Fife, of course, has his own responsibility, which is to use his 10 years of Big Ten coaching and recruiting expertise to help guide a 63-year-old coach who is dealing directly with amateurs for the first time as a coach after 24 years in the NBA. Woodson has a sense for what he wants from his offense, what kind of players he wants and how to get execution out of grown men. Fife has to figure out how and where to find those players and help Woodson express his thoughts and requirements to teenagers and 18-22-year-olds.
Together they have to try to turn around a team that finished 12-15 last season and missed the postseason entirely. They maintain most of last season’s roster including All-American Trayce Jackson-Davis and they’ve added transfer point guard Xavier Johnson from Pittsburgh. However, they lost Armaan Franklin and Aljami Durham, their two leading perimeter scorers, and center Joey Brunk. They have two scholarships available for the 2021-22 season and are looking to add shooters to make Woodson’s proposed four-out, one-in NBA-style offense work.
“What I’ve gotta do is figure out the best players for coach Woodson that fit his system,” Fife said. “… And as much as I’ve got to adjust to coach Woodson, Coach Woodson is dealing with a whole new dynamic. He’s dealing with kids that are sometimes 17 and coming right from their parents’ homes. For the most part, at the NBA level, he’s dealing with men. Sometimes he’s dealing with 19-, 20-year-olds, but he’s dealing with men that have been on their own for a while. Now, he’s dealing with kids that still might look in the stands at their parents when something is going wrong. That’s not always the case, but there’s an adjustment that we have to help coach Woodson deal with too.”
So far, Fife has enjoyed the fact that Woodson has been amenable to the adjustment and welcomes outside input from coaches and staff members who don’t have his total amount of time invested in the game, but have been at the college level.
“The great thing about it is he doesn’t have an ego,” Fife said. “He should, but he doesn’t.

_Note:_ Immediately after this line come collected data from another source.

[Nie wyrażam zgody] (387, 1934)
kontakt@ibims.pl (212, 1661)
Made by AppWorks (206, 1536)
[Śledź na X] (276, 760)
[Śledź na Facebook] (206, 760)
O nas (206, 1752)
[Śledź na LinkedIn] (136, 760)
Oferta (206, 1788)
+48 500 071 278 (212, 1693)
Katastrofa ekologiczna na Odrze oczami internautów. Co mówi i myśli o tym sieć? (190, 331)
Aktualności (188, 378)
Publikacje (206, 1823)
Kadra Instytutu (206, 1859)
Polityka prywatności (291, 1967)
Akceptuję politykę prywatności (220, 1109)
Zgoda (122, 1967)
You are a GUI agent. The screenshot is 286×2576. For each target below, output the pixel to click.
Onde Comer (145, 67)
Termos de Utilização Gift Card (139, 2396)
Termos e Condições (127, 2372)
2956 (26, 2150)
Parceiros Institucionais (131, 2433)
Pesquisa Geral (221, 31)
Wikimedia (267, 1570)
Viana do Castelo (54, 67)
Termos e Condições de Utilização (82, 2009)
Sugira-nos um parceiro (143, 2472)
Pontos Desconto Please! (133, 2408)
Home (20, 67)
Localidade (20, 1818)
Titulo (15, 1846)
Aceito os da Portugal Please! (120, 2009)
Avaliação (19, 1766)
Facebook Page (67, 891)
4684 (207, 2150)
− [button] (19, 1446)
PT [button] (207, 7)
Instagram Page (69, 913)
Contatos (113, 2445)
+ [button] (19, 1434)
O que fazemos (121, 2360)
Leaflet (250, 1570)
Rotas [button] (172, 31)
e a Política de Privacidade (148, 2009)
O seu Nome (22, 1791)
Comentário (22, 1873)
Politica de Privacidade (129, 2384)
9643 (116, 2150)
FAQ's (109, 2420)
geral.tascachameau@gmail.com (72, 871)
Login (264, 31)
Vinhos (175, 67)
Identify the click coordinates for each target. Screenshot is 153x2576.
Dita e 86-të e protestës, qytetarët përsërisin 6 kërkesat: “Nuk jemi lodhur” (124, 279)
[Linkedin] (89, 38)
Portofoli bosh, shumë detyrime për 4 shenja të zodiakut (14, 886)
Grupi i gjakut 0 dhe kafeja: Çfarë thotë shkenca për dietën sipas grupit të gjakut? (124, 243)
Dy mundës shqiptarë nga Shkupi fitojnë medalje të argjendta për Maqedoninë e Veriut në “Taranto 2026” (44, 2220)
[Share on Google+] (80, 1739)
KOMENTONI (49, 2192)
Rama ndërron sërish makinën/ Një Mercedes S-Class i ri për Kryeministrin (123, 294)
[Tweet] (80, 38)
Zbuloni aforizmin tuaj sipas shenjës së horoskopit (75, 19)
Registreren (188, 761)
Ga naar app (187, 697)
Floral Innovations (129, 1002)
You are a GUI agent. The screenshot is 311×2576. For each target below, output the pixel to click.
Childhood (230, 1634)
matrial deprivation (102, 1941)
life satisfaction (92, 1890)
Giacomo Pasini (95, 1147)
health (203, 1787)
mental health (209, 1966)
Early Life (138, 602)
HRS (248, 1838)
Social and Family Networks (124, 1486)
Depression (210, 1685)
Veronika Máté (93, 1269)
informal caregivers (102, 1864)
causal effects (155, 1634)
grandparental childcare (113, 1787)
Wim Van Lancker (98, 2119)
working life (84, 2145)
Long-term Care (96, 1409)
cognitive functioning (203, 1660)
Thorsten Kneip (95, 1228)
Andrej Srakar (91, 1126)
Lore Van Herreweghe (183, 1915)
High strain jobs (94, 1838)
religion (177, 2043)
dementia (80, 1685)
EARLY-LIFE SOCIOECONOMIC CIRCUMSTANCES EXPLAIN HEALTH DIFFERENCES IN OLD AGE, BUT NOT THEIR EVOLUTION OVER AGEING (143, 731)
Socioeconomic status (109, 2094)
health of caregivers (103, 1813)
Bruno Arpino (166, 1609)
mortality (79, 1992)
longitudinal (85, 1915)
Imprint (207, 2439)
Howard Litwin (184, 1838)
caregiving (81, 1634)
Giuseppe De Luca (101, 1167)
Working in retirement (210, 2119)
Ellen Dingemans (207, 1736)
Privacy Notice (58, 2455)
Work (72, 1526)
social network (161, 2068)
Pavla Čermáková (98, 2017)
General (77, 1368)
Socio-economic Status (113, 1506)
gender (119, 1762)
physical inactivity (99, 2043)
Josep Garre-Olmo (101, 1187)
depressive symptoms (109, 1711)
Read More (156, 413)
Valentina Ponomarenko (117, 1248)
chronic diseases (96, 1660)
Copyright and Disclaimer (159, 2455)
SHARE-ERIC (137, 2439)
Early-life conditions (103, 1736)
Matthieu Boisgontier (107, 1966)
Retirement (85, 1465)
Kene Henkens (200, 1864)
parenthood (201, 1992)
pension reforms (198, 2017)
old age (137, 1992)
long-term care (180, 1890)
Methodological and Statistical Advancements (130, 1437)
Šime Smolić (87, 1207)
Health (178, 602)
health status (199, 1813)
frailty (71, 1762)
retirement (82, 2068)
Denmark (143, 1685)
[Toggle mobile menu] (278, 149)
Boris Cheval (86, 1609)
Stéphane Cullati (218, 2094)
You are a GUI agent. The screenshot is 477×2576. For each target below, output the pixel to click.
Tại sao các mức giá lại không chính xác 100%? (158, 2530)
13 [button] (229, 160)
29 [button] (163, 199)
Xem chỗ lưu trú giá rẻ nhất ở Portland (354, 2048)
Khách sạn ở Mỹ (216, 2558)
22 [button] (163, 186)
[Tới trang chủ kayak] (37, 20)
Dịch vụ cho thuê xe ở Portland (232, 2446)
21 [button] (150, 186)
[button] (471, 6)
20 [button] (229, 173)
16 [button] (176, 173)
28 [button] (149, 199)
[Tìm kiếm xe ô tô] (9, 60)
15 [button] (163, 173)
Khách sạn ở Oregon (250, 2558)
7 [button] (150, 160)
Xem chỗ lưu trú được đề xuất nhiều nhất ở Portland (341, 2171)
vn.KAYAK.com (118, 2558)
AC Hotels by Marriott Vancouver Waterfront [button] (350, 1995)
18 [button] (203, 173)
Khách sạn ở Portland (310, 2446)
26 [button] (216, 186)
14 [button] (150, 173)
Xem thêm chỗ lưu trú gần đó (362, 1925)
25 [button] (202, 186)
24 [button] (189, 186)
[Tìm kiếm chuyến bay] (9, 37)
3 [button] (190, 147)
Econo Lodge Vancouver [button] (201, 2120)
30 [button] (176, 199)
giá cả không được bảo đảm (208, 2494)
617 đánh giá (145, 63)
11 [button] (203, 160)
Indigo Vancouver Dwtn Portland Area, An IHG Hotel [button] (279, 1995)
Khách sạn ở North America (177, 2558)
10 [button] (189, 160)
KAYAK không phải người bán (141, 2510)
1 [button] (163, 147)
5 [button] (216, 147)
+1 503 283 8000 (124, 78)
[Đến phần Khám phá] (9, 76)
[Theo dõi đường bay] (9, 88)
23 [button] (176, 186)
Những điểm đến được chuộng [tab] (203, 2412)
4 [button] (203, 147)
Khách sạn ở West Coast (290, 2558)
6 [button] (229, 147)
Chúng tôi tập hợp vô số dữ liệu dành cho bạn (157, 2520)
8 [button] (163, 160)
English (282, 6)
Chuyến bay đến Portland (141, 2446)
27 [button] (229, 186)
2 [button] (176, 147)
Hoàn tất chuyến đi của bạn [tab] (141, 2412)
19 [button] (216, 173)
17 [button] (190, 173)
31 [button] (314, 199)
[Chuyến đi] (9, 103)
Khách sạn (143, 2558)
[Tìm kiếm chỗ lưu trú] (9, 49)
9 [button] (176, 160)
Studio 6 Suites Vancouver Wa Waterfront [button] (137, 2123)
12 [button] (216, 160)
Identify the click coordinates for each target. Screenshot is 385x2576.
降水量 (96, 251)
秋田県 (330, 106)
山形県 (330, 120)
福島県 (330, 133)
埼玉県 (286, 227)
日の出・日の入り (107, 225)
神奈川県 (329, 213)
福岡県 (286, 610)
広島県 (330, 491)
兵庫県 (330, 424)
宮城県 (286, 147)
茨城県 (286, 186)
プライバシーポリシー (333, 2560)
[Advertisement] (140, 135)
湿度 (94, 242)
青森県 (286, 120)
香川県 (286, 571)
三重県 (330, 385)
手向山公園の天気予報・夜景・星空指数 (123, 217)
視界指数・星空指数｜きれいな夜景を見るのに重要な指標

When we’re sitting in a staff meeting, and we’ve been in a few of them, it’s really neat to be able to say something and he’s like, ‘Oh, Ok, I can see where you’re right on that.’ I’m really looking forward to learning what coach Woodson has to offer. I’ve been in a couple of meetings where he’s just taught X’s and O’s and it’s fascinating how advanced it is at that level. And on the flipside, we get more primitive here in college basketball. … There’s going to be a lot of blending here and it’s going to be a perfect scenario for our players.”